Here are some quick thoughts on mobile. I know a lot of this will be preaching to the choir, but it’s something that is worth a reminder. I’m going to hit briefly on a couple of things, the first being the difference between mobile friendly, optimized and responsive and the second being native apps vs HTML5.
Are you friendly, optimized, or responsive?
First point on this subject is that people need to understand what the difference is. Let’s take ‘mobile friendly’. Mobile friendly is the most simple of the three. Make your website for desktop, but make sure it’s fully usable and viewable on mobile. So, this means nothing like Flash can be used, as an example. The other thing with mobile friendly sites is that they use the same navigation and display as the desktop version. What this means for the user on mobile, is that they’ll need to do things like zoom to read text, or use menu items – especially if you’ve not got the most thing on fingers – and scroll a lot, once zoomed. This isn’t the best solution, but it works and the user gets the benefit of the full desktop website.
If you want a website mobile optimized, it’s a different thing.

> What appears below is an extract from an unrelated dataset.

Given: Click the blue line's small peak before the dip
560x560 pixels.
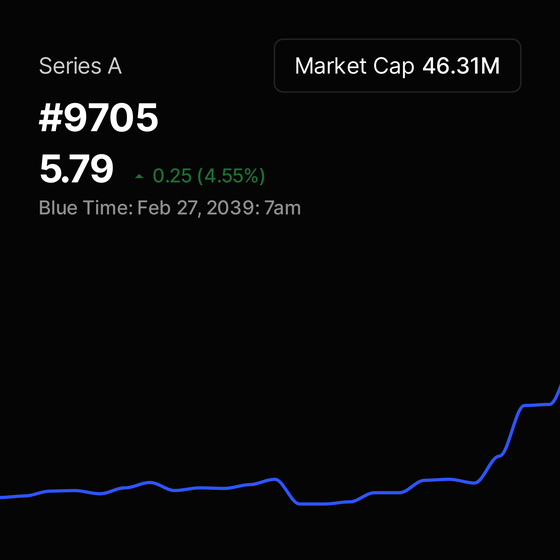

The idea of a mobile optimized website, is that of designing the site in a way that is comfortable and easy to use on a mobile device. What does this mean for the user? It means that they do not have the cumbersome experience, of zooming, pinching, scrolling etc, that you would have from a friendly version.
The third solution is to have a responsive (or adaptive) design for you website. How is this different to an optimized version? Well the main element here, is that mobile devices come in all shapes and sizes, from tablets to smartphones and we need to cater for all. This means having multiple templates for the design, both for portrait and landscape. One should remember that one of those templates should be designed for desktop, as we don’t have a separate desktop version for a responsive site. This will mean that the user will have a similar, if not the same experience from desktop to tablet, for example and for smartphones all of the site will be available in a familiar design to the desktop version that they may have experienced at home, or at work.
There is now one additional thing for everyone to consider and that’s the news that Google have changed their mobile search algorithm. The new algorithm takes the three different mobile website types into consideration for ranking. From now on, if you search through Google on your mobile device, any site that has been indexed and is not optimized, or responsive, will be demoted in the search results and ranking. This means that there is a danger that your site will drop off people’s radars, if it’s not pre-prepared.
Another point of interest is the growing use of mobile usage. A lot and in some cases the majority, of website use is now from mobile devices. This varies from country to country, but this growing trend means that you cannot risk losing website visitors, due to the fact that you’ve not considered mobile. In addition, platforms such as Facebook and YouTube are heavily promoting their responsive capabilities for apps and gadgets.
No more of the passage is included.